_SOURCE:_
Irwin Shepard (5 July 1843 – 17 April 1916) was a first sergeant in the United States Army who earned the Medal of Honor for gallantry during the American Civil War. On 20 November 1863, he volunteered to join a group of men who were tasked with burning down several farm buildings that Confederate sharpshooters were using to shoot at Union units near Knoxville, Tennessee. For the successful completion of this task, Shepard was awarded the Medal of Honor on 3 August 1897.

Personal life 
Shepard was born in Skaneateles, New York, to parents Luman Shepard and Betsy L. Pangburn. He was of mixed English (father's side) and Dutch (mother's side) ancestry. When Shepard was 13, his family moved to Chelsea, Michigan. In 1859, he entered the Michigan State Normal School in Ypsilanti. After the war, Shepard received A.B., A.M., and PhD degrees from Olivet College in Olivet, Michigan. After graduating, Shepard became the Superintendent of Schools in Charles City, Iowa, in 1871. He married Mary Bassett Elmer in 1871 and fathered three children, of which two boys survived to adulthood, with one of them, Elmer, eventually becoming an assistant professor of mathematics at Williams College in Williamstown, Massachusetts.

Shepard moved to Winona, Minnesota, in 1875 to become the principal of Winona High School. In 1878 he was appointed Superintendent of the Winona Public School System and in 1879 he was appointed President of the Winona State Normal School. He later established the first kindergarten program west of the Mississippi River and the first training course for kindergarten teachers west of the Mississippi. Finally, he established a "Normal School diploma" that granted teachers the qualification to teach in the Normal School system.

Collected data:
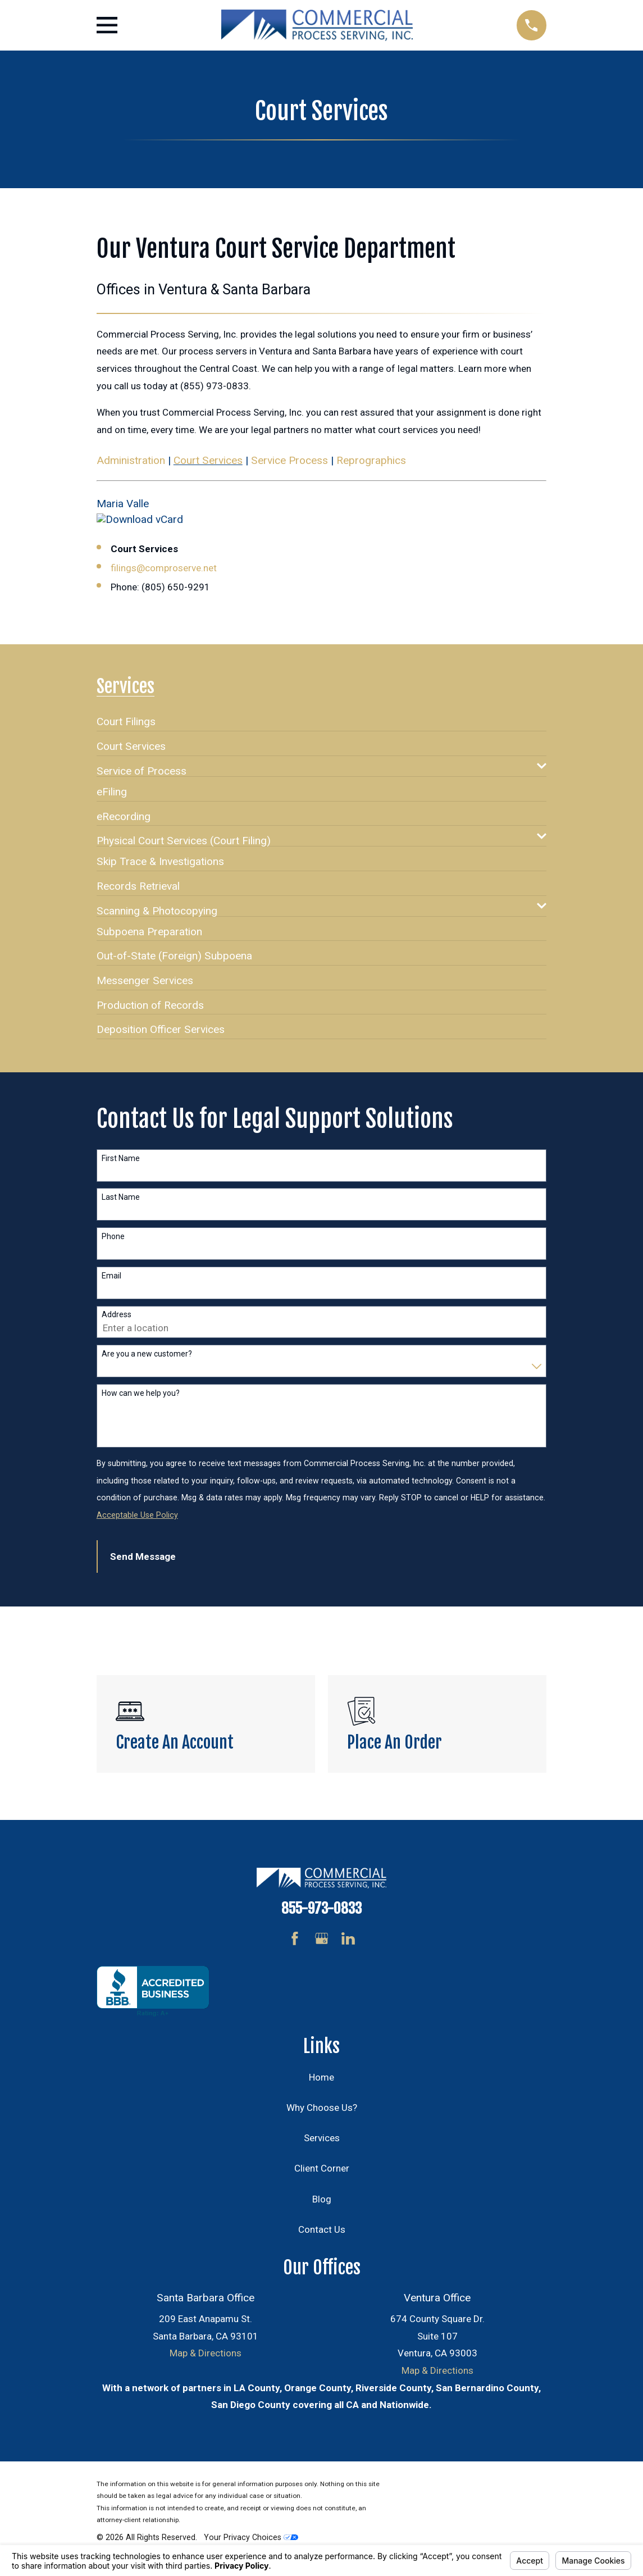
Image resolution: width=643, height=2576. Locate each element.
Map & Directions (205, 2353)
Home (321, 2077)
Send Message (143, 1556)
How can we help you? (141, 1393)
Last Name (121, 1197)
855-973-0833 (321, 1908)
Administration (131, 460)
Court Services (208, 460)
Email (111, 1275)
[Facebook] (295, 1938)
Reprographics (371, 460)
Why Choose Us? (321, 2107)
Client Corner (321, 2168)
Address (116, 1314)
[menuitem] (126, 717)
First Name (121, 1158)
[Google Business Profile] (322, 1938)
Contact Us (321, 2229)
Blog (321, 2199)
--
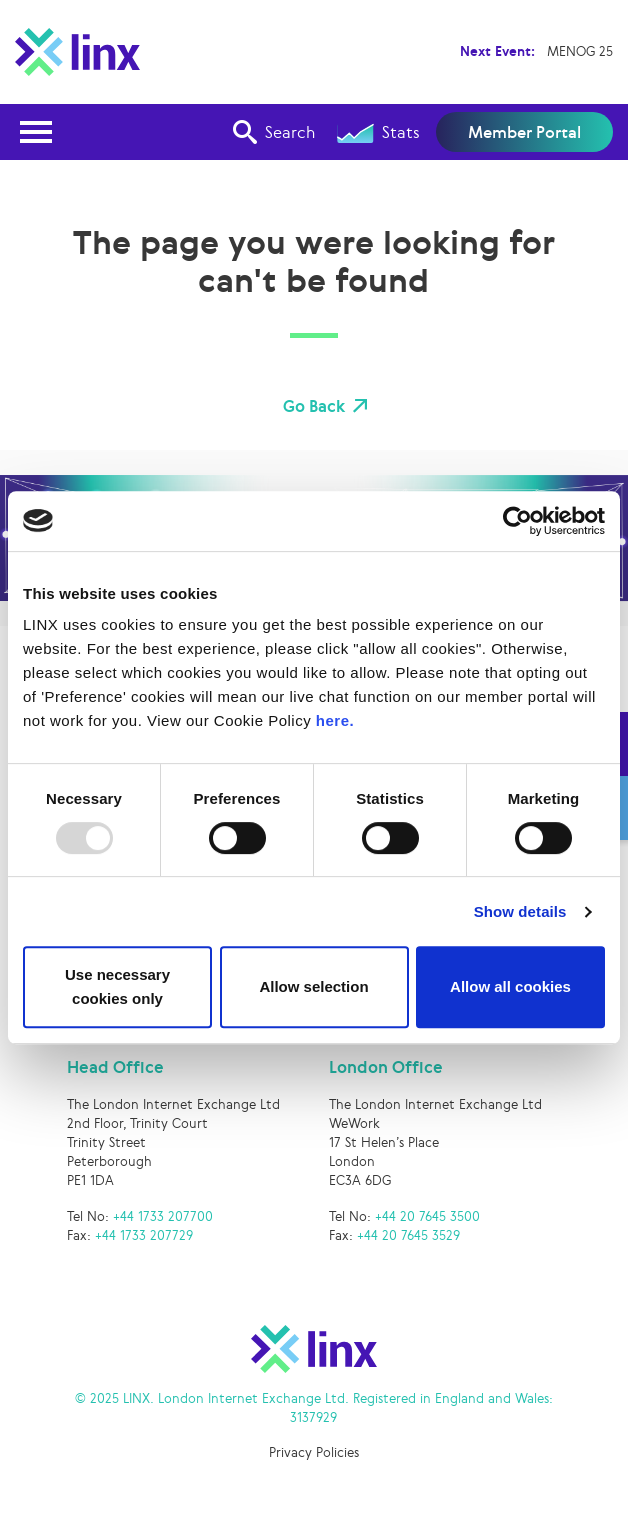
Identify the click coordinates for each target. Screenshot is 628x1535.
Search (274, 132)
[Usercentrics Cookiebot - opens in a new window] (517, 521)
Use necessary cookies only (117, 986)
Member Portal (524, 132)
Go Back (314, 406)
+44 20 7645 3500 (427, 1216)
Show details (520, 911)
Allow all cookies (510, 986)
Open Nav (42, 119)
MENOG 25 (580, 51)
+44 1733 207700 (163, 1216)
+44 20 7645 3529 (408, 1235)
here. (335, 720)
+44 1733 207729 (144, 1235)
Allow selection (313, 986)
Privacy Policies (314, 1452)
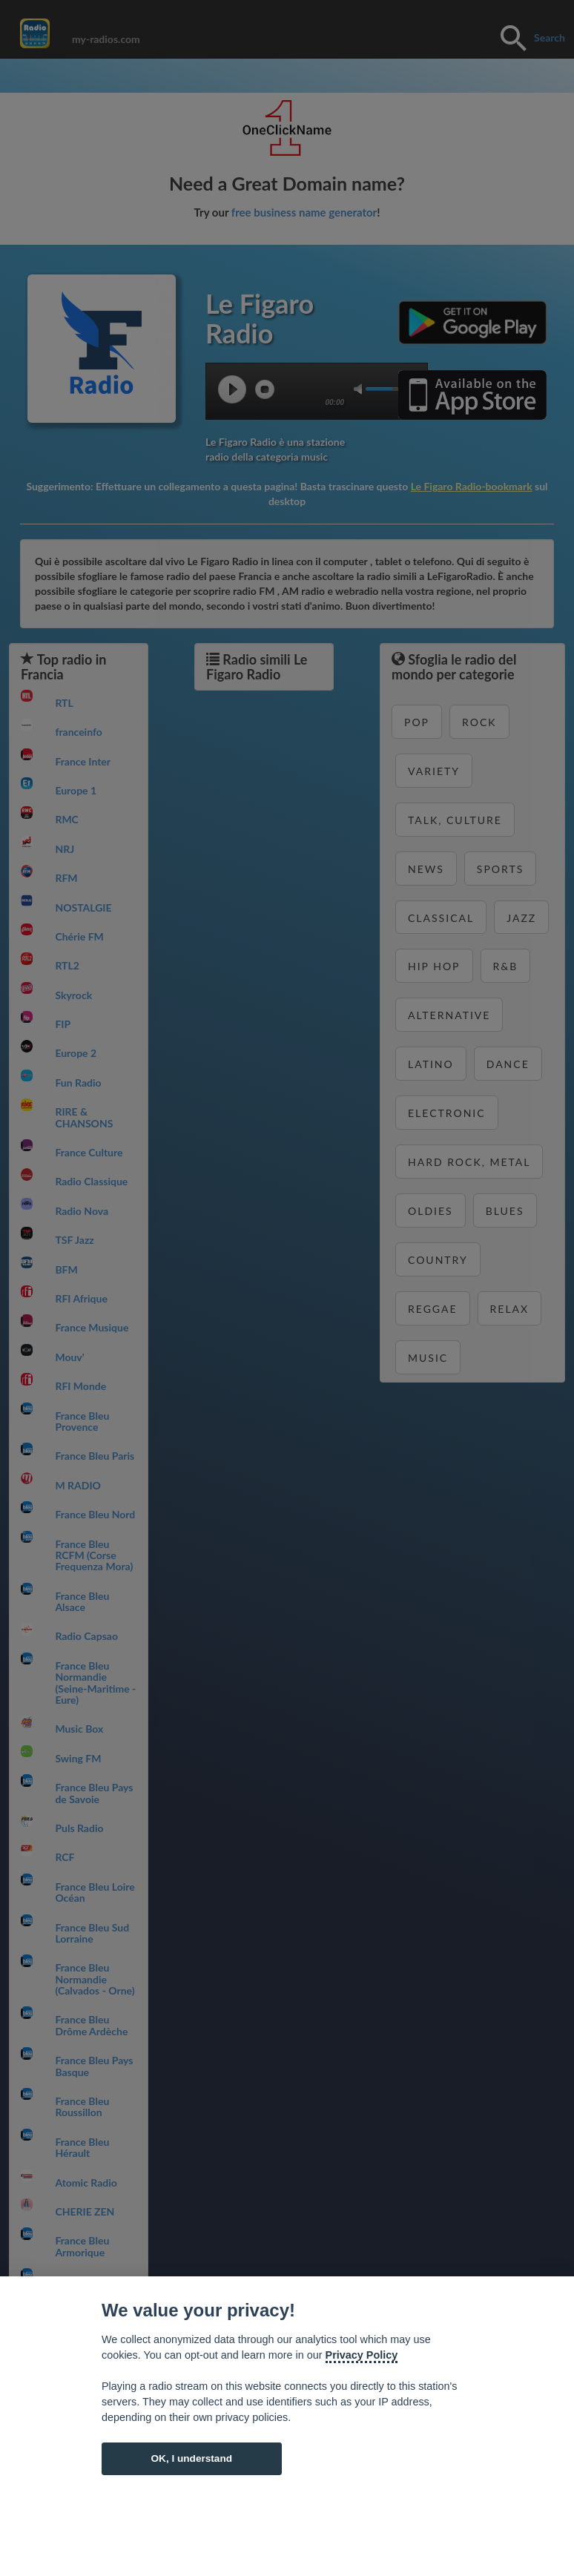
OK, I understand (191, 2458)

_TASK DIRECTIONS:_ Continue the Irwin Shepard biography from the point where it stops. The items are material of their own, apart from the Irwin Shepard biography.

_RESULT OF THIS TASK:_
In 1893, Shepard became the secretary of the National Educational Association. He was also a member of the John Ball Post No. 45 G.A.R., Department of Minnesota. He died on 17 April 1916 in Winona and is buried in Woodlawn Cemetery in Winona.

Military service 
Shepard enlisted in the Army as a private in 1861 and served with Company E of the 17th Michigan Volunteer Infantry. He was soon promoted to the rank of corporal. On 20 November 1863, Corporal Shepard volunteered for a mission to burn buildings of the Judge Reese farm near Fort Sanders, Knoxville, Tennessee, which the Confederates were using to shoot at Union troops. A Confederate sniper shooting at Shepard's group from above resulted in orders to retreat. However, Shepard stayed behind and ensured the complete destruction of the buildings. This action led to his Medal of Honor. Shepard also fought in the battles of South Mountain, Antietam, Brandy Station, Fredericksburg, Green River, Vicksburg, Jackson, Loudan, and The Wilderness. He was wounded at the Battle of the Wilderness but eventually recovered.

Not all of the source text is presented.